Shaping around the newer backend pushes the application toward patterns that are efficient on both.
Trade-offs¶
- Upfront refactor cost — a mature codebase's interface may have accumulated years of quirks. Figma framed this as an explicit project phase before any WebGPU work.
- Loss of some legacy-backend-specific optimizations — the interface shape discourages patterns that were cheap on the legacy backend (e.g. lots of individual uniform updates). Most of these are usually acceptable to lose; measure first.
- Doesn't help if the two backends have incompatible programming models that can't cleanly be unified (e.g. immediate-mode vs. retained-mode in some use cases). For WebGL → WebGPU, they're compatible enough that one interface works.
Canonical instance¶
Figma's C++ renderer. Figma's pre-WebGPU interface mirrored
WebGL's bindX() + draw() shape. The WebGPU project's first
phase was a graphics-interface rewrite to explicit-state,
encode/submit-shaped calls.
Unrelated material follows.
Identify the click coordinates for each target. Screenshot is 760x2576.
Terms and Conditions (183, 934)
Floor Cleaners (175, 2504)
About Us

This phase:
- Fixed latent WebGL bugs caused by implicit state.
- Introduced an encode/submit API for uniform uploads, batching implemented on WebGPU, trivial on WebGL.
- Provided the substrate for both backends to live in one codebase and for mid-session fallback.
- Enabled the native-binary + Wasm binary to share the same C++ code targeting Dawn on both sides.
(Source: sources/2026-04-21-figma-rendering-powered-by-webgpu)
Seen in¶
- sources/2026-04-21-figma-rendering-powered-by-webgpu — Figma canvas renderer, WebGL → WebGPU. Canonical instance.